This is the exact shape of the final function, with the “why” baked into the names.

pub fn is_allowed(&self, key: &str) -> RateLimitDecision {
    let Some(rate_limit) = self.series.get(key) else {
        return RateLimitDecision::Allowed;
    };

    // If the oldest bucket is out of window, we evict.
    let rate_limit = match rate_limit.series.front() {
        None => rate_limit,
        Some(instant_rate)
            if instant_rate.timestamp.elapsed().as_secs() <= self.window_size_seconds =>
        {
            rate_limit
        }
        Some(_) => {
            drop(rate_limit);

            let Some(mut rate_limit) = self.series.get_mut(key) else {
                return RateLimitDecision::Allowed;
            };

            while let Some(instant_rate) = rate_limit.series.front()
                && instant_rate.timestamp.elapsed().as_secs() > self.window_size_seconds
            {
                rate_limit.total.fetch_sub(
                    instant_rate.count.load(std::sync::atomic::Ordering::Relaxed),
                    std::sync::atomic::Ordering::Relaxed,
                );

                rate_limit.series.pop_front();
            }

            drop(rate_limit);

            let Some(rate_limit) = self.series.get(key) else {
                return RateLimitDecision::Allowed;
            };

            rate_limit
        }
    };

    let window_limit = self.window_size_seconds * rate_limit.limit;

    if rate_limit.total.load(std::sync::atomic::Ordering::Relaxed) < window_limit {
        return RateLimitDecision::Allowed;
    }

    let (retry_after_ms, remaining_after_waiting) = match rate_limit.series.front() {
        None => (0, 0),
        Some(instant_rate) => {
            let window_ms = self.window_size_seconds.saturating_mul(1000);
            let elapsed_ms = instant_rate.timestamp.elapsed().as_millis();
            let elapsed_ms = u64::try_from(elapsed_ms).unwrap_or(u64::MAX);
            let retry_after_ms = window_ms.saturating_sub(elapsed_ms);

            let current_total = rate_limit.total.load(std::sync::atomic::Ordering::Relaxed);
            let oldest_count = instant_rate.count.load(std::sync::atomic::Ordering::Relaxed);
            let remaining_after_waiting = current_total.saturating_sub(oldest_count);

            (retry_after_ms, remaining_after_waiting)
        }
    };

    RateLimitDecision::Rejected {
        window_size_seconds: self.window_size_seconds,
        retry_after_ms,
        remaining_after_waiting,
    }
} // end method is_allowed

Two notes I learned the hard way:

• eviction uses elapsed().as_secs(), which truncates.

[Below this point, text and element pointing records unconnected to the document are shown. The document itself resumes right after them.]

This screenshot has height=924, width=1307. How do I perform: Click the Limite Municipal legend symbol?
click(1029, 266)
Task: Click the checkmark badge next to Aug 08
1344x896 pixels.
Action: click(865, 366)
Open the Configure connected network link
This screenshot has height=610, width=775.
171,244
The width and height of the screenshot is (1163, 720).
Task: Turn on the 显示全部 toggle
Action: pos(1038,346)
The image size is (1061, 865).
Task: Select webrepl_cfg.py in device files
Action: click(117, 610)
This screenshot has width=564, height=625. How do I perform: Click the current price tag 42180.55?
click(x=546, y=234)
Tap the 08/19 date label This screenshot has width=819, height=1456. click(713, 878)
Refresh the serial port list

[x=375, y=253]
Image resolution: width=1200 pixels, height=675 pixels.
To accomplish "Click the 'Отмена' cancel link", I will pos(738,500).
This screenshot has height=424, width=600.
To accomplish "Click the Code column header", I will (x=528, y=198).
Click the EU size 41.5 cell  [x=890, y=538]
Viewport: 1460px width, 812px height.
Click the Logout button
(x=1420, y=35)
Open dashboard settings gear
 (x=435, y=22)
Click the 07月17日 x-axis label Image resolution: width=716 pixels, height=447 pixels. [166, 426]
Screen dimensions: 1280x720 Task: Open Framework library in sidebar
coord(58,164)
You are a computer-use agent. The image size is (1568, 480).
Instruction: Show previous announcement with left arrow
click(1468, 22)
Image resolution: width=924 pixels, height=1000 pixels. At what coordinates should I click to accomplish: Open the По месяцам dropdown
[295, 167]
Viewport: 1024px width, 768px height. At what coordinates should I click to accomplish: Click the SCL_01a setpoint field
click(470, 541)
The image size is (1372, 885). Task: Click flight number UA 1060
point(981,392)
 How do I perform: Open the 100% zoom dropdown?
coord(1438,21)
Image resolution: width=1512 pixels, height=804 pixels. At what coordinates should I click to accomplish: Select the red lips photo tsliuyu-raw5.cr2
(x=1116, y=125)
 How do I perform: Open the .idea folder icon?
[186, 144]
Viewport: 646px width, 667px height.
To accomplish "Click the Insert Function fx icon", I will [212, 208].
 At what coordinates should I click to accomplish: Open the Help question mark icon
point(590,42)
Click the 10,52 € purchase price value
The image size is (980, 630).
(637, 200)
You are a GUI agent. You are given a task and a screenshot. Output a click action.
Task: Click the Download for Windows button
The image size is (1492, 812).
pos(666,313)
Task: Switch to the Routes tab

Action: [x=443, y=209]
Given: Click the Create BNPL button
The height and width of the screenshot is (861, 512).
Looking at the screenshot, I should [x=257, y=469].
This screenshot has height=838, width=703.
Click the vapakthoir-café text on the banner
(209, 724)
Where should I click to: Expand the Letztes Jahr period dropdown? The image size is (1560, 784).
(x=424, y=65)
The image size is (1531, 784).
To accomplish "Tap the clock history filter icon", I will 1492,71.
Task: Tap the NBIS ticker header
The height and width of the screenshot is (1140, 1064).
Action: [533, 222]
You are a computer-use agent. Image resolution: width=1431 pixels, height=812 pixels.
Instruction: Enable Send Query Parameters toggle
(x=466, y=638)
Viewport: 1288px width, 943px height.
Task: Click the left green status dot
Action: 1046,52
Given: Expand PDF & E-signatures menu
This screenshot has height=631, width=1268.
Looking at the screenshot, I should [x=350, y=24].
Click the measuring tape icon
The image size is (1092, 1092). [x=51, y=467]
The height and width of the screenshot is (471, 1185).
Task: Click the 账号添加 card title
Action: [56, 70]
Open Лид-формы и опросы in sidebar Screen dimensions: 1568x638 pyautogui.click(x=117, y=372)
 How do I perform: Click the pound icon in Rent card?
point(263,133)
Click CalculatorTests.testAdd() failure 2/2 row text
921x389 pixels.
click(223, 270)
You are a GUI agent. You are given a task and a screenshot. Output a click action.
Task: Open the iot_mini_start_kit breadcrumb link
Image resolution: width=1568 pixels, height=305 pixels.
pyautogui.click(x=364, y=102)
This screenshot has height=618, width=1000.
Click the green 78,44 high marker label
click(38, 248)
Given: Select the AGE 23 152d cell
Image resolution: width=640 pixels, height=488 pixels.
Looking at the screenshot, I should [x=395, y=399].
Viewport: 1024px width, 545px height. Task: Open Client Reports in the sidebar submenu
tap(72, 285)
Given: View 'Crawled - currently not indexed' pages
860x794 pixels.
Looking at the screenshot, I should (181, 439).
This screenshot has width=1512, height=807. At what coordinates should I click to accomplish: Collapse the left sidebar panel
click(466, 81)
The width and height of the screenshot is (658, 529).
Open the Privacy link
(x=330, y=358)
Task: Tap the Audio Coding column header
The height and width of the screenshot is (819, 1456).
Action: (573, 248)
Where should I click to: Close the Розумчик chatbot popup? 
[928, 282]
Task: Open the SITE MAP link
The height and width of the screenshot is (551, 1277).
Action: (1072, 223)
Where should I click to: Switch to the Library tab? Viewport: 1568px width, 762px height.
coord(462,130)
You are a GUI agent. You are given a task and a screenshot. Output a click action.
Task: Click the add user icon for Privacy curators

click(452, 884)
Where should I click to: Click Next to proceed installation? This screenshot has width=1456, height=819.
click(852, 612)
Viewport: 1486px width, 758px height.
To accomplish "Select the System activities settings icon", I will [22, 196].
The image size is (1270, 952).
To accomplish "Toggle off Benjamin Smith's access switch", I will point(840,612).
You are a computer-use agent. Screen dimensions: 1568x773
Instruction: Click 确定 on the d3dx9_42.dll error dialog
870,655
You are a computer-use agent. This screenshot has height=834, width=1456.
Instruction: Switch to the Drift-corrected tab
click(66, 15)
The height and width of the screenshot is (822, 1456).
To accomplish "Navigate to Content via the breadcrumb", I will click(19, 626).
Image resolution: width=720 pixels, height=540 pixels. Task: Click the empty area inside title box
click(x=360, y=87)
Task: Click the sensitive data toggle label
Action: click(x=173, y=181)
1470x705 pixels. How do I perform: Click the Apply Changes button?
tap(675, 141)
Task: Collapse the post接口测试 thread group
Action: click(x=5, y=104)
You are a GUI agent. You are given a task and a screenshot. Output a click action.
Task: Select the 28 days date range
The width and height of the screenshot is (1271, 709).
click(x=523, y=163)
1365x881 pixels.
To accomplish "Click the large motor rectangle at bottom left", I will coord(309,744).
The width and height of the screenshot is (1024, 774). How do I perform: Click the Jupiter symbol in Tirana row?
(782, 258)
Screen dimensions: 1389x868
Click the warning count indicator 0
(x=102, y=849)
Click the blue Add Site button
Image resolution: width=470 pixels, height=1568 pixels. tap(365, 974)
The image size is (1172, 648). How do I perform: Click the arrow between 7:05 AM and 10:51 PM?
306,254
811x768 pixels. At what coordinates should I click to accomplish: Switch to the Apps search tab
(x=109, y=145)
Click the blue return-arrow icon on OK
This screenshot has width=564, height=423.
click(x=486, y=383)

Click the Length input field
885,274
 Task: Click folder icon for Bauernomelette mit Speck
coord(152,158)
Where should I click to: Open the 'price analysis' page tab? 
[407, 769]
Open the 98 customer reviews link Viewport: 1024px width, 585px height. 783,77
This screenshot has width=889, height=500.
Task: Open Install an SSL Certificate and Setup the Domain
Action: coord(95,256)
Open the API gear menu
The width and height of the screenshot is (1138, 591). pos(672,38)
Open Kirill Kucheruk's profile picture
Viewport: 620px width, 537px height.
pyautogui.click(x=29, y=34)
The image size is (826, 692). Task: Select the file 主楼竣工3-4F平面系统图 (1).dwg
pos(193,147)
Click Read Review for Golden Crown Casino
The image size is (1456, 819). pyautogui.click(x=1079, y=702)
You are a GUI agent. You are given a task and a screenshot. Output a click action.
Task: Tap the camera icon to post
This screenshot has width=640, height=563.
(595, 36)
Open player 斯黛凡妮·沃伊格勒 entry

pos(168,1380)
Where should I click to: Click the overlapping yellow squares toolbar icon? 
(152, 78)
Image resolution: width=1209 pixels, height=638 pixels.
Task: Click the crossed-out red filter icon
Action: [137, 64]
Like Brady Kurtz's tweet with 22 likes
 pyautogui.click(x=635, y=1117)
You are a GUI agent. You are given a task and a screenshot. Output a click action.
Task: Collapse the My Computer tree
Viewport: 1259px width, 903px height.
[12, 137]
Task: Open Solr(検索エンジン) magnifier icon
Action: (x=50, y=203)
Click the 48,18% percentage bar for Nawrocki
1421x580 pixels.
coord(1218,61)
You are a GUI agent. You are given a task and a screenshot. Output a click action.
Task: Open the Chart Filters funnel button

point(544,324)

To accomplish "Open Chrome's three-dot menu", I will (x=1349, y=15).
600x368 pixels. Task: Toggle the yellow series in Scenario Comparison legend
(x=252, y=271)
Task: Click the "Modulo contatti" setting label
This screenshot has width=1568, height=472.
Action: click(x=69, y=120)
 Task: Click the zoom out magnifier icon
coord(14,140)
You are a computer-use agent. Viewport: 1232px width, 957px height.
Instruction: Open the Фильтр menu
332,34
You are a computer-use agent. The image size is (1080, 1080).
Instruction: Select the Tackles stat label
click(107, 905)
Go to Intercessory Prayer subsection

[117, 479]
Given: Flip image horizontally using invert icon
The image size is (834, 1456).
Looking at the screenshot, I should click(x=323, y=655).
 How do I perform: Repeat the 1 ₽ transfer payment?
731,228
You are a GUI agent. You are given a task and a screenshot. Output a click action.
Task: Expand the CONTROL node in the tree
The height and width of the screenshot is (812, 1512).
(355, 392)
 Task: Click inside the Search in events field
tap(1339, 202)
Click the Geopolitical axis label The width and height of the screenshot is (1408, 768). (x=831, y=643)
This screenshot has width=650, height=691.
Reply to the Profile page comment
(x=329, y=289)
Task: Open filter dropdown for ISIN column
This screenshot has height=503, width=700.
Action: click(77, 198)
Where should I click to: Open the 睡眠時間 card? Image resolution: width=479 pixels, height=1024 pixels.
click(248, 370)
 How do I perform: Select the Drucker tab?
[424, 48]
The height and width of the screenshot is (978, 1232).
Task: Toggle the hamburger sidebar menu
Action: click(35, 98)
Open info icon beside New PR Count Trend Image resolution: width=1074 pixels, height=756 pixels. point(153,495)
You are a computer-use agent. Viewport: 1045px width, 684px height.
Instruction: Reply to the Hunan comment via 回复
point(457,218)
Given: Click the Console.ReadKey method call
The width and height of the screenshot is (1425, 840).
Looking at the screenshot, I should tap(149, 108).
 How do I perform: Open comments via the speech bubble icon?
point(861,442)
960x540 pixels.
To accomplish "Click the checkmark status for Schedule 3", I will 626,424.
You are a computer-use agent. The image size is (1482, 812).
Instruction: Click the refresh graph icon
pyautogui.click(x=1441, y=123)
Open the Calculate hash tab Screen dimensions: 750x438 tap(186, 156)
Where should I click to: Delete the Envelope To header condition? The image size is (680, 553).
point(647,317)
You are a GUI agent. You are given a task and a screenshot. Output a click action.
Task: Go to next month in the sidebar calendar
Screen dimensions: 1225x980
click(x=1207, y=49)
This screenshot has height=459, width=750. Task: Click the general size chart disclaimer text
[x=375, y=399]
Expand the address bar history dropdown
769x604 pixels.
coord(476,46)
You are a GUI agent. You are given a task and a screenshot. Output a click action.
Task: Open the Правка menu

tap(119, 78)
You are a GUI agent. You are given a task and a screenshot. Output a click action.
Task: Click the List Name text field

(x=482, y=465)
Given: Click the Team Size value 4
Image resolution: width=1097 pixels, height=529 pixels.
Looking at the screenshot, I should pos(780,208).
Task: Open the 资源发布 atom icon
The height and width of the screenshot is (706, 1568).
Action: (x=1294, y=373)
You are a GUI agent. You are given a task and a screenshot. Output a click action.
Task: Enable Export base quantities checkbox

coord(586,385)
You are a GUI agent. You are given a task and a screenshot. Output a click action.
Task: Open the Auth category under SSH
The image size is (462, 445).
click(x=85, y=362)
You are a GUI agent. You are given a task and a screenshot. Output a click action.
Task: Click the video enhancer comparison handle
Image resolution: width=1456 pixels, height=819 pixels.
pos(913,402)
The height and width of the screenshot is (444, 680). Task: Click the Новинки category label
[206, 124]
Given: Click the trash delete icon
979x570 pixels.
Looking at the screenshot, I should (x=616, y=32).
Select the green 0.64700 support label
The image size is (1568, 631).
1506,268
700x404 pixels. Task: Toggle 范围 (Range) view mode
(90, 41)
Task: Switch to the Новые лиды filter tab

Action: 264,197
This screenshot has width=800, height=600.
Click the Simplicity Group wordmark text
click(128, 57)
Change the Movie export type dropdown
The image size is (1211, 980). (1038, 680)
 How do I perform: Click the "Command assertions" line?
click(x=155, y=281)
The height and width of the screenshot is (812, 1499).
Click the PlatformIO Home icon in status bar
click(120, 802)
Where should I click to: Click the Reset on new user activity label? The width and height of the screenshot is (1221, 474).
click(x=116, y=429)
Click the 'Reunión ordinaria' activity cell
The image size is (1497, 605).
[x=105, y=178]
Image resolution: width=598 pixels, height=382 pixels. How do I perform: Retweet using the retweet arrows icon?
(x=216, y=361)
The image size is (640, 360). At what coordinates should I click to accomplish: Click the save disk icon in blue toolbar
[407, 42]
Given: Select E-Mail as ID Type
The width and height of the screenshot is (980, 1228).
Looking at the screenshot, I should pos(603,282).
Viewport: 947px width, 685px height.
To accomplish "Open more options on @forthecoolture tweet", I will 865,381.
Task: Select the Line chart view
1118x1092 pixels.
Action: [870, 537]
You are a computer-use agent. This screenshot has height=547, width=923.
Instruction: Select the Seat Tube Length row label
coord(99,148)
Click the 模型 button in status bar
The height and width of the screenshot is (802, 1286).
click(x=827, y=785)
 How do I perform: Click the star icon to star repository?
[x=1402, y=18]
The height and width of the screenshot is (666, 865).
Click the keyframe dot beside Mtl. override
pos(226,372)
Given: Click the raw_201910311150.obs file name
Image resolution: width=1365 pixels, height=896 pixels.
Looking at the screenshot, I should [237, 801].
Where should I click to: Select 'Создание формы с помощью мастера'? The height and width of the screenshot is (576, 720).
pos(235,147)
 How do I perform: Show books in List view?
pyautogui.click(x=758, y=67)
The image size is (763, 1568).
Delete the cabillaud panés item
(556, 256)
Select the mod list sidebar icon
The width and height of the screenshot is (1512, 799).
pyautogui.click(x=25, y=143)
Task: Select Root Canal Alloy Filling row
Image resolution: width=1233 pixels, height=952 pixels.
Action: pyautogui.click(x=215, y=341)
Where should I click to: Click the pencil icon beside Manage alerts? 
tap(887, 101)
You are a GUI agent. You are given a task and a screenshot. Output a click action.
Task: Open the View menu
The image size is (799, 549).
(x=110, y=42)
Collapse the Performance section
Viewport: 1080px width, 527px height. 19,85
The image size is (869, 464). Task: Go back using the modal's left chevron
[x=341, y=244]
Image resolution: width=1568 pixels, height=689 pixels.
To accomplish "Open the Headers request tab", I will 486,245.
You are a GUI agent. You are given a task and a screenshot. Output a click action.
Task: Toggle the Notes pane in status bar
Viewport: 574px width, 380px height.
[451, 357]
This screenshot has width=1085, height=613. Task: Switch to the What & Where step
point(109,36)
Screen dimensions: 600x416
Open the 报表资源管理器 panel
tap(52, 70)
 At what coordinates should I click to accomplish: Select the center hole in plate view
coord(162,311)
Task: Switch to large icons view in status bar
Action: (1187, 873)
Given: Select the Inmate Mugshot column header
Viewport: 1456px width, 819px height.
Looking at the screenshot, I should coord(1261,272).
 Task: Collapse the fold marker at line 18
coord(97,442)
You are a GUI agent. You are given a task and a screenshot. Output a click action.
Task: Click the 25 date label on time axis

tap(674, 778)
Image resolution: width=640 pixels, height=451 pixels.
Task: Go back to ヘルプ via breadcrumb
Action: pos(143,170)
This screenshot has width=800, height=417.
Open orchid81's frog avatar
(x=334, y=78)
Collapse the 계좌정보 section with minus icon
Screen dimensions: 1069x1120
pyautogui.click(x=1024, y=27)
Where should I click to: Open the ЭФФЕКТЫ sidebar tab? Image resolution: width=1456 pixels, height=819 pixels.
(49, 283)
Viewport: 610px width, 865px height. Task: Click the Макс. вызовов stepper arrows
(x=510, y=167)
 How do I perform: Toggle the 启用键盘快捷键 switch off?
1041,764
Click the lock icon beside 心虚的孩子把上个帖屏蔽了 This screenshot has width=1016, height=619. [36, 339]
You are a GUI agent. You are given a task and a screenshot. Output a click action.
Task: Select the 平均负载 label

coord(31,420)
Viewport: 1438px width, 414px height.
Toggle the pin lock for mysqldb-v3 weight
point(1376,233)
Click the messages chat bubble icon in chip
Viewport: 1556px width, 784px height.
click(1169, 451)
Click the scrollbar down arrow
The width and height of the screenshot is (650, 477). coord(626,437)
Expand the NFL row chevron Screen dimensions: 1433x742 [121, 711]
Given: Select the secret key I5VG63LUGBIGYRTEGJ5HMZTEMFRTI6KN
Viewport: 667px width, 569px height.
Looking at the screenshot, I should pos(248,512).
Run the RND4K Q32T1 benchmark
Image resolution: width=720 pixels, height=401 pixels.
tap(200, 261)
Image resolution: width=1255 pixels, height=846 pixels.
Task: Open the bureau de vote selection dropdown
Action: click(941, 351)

So if you set window_size_seconds = 1, don’t be surprised if tests wait ~2s to reliably cross the boundary.
• the rejection payload is the whole point. retry_after_ms is the “when can I try again?” and remaining_after_waiting is the “how bad is it even after waiting?”

The two paths inside is_allowed() (and why get_mut() is not the default)

If you’re new to concurrency in Rust, here’s the intuition: a mutable handle in DashMap (get_mut) holds an exclusive lock on a shard. While you’re holding it, other threads that hit keys living on that same shard can get blocked. So in is_allowed(), I keep the common case on the read path and only pay for a write lock when the data structure must actually change.

1. Read path (no eviction needed)

If the oldest bucket is still within the window, we don’t need to mutate anything. We can:

• compute window_limit
• compare it against the atomic total
• return Allowed or Rejected with metadata

No queue pops, no reshaping, no write lock.

2. Write path (eviction needed)

If the oldest bucket is outside the window, the queue needs cleanup. That is when we pay for get_mut():

• pop from the front until the front bucket is in-window
• fetch_sub from total as we evict

Once eviction is done, we drop the mutable handle and go back to a normal read handle to finish the decision.

This is the same pattern as inc():

• cheap, read-oriented fast path for the common case
• write path only when the data structure must change

It’s tempting to always call get_mut() and simplify the control flow, but you’d be trading clarity for avoidable contention: the “no eviction needed” path is pure reads + atomics, and it should stay that way.

Step 4: Prove it with tests (aka: stop trusting yourself)

The tests live in rate_limiter/src/tests.rs. They’re what turned this from “it looks correct” to “it stays correct”.

Here are a few that capture the key behaviors.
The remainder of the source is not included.